Numerical sensitivity to 3 different Voronoi seeding methods is investigated for Large Eddy Simulations (LES). A second order accurate, non-dissipative finite volume discretization is used to systematically investigate the effects of different polyhedral Voronoi mesh types using a sequence of three canonical problems with increasing complexity. First, inviscid isentropic vortex propagation is studied to demonstrate the substantial reduction of errors for rhombic dodecahedron and truncated octahedral cell types over Cartesian hexagonal cells of identical spacing. Furthermore, the reduction of errors induced at cell-size transitions (grid-coarsening interfaces) due to Lloyd smoothing iterations is quantified.
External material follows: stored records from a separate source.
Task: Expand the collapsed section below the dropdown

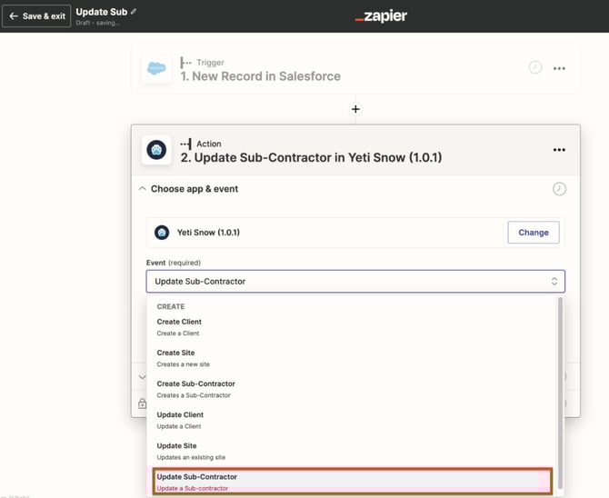Action: 141,377
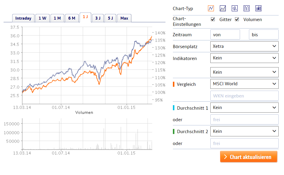Image resolution: width=284 pixels, height=175 pixels.
Task: Uncheck the Gitter checkbox
Action: coord(213,20)
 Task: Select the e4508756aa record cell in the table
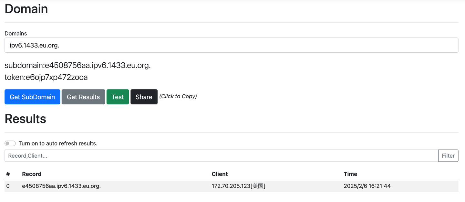click(61, 186)
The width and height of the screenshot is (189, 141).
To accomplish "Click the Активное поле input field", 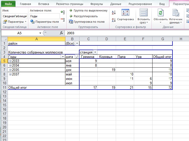I will [x=44, y=16].
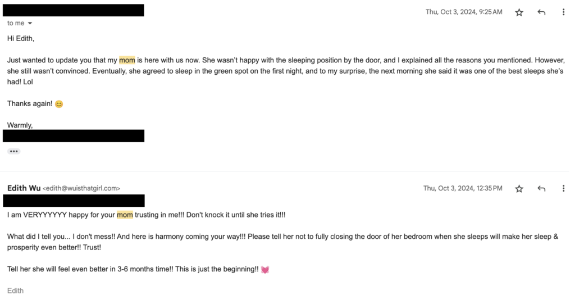The width and height of the screenshot is (575, 299).
Task: Click highlighted "mom" in Edith's reply
Action: click(125, 215)
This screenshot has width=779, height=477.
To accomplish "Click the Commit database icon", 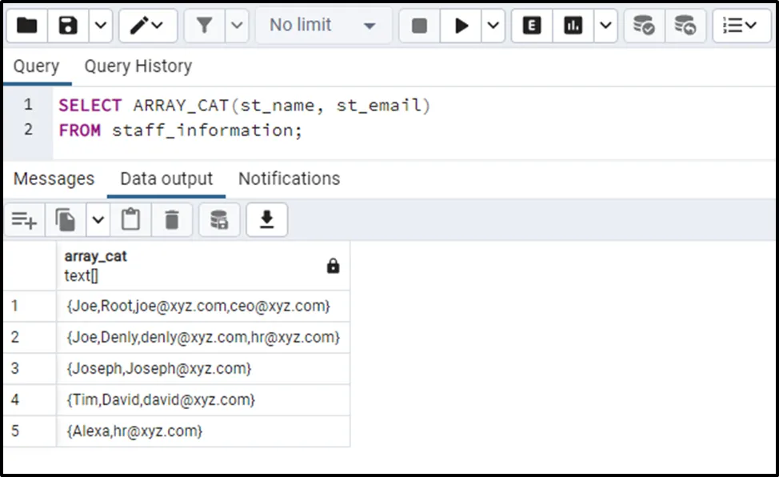I will (x=644, y=26).
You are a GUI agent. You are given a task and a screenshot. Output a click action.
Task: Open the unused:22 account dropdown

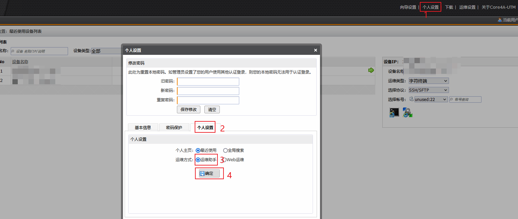pyautogui.click(x=431, y=99)
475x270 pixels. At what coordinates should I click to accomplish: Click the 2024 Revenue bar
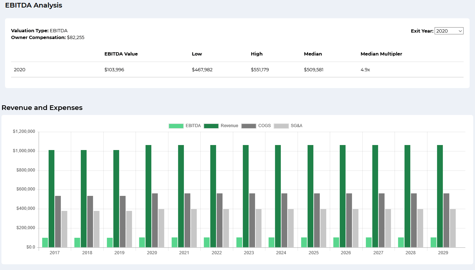click(x=278, y=196)
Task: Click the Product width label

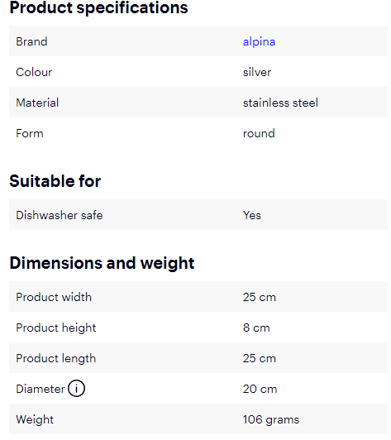Action: (54, 297)
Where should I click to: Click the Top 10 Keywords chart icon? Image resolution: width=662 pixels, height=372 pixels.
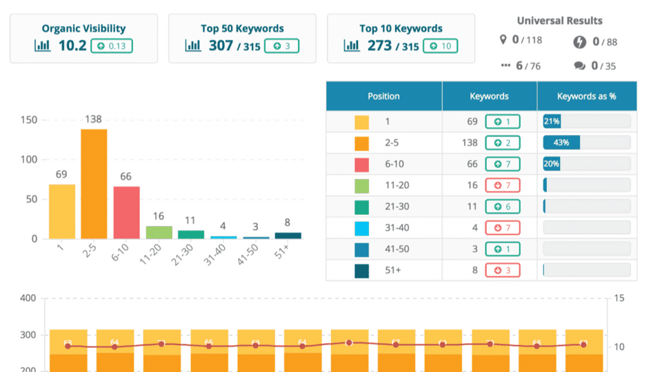point(352,46)
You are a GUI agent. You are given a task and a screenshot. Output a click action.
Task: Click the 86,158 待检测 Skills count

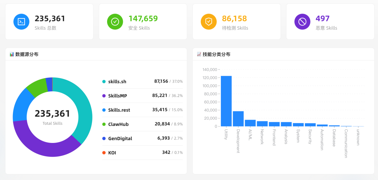click(x=235, y=19)
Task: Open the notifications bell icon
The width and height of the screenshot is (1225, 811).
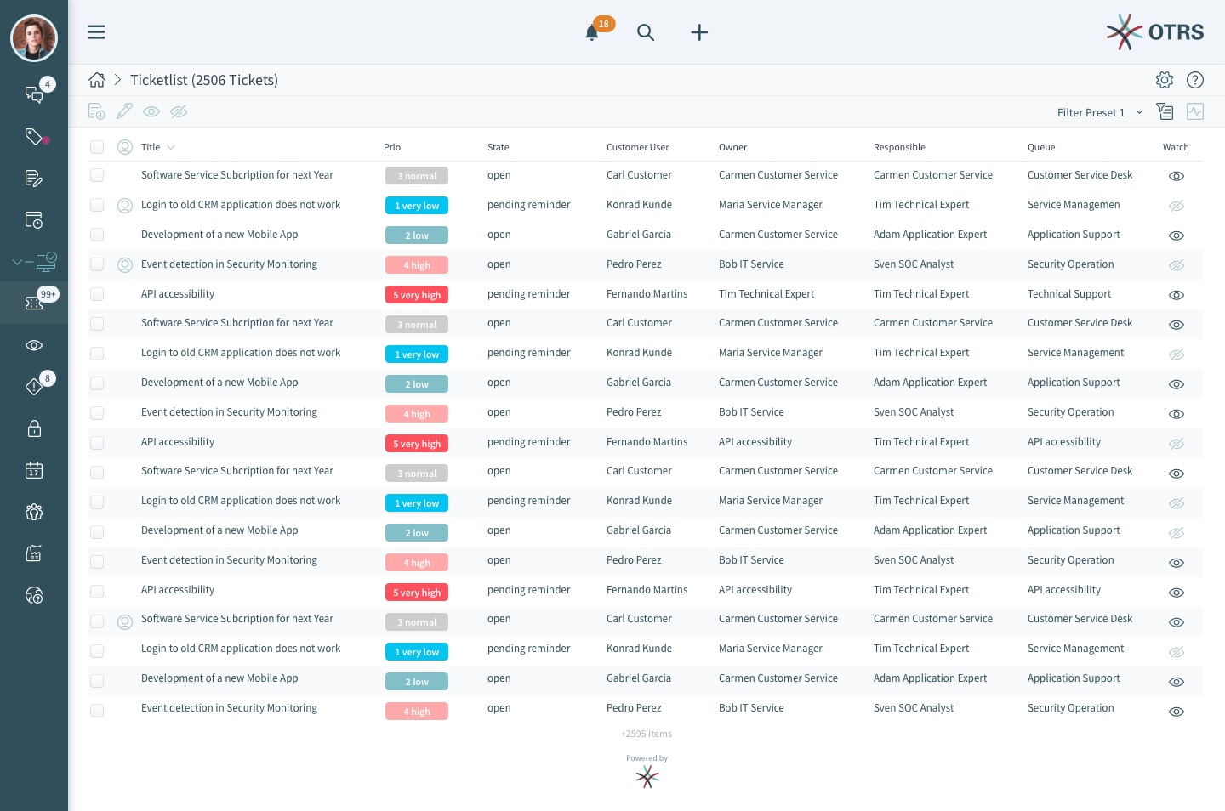Action: point(592,33)
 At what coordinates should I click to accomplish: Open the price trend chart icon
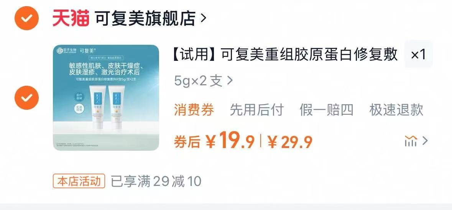coord(411,141)
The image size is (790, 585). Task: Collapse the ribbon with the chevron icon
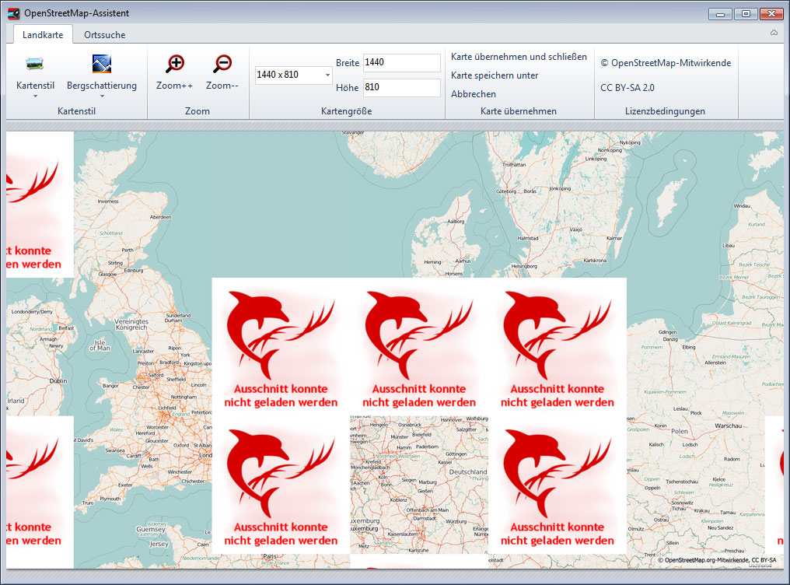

It is shown that by utilizing an appropriate viscous flux discretization, a constant coefficient subgrid scale model is sufficient for non-linear stability at the 2:1 cell-size transitions on polyhedral grids, although some further error reduction does occur when smoothing is utilized. Next, forced homogeneous isotropic turbulence at an asymptotically large Reynolds number is studied to demonstrate the non-dissipative character of the inviscid flux discretization, and the non-linear robustness and accuracy offered by the viscous flux discretization using a subgrid scale model for all three Voronoi grid types. Finally, Wall-Modeled Large Eddy Simulations (WMLES) are performed to study the high-lift aerodynamics on the McDonnell Douglas 30P30N multi-element airfoil at two distinct grid levels and for two distinct Voronoi cell types. The formulation is shown to predict the aerodynamic loading with high accuracy at all angles of attack when sufficient resolution is reached, and the hexagonal prism grid topology, while computationally more expensive, has higher effective resolution compared to the Cartesian grid topology with the same spacing.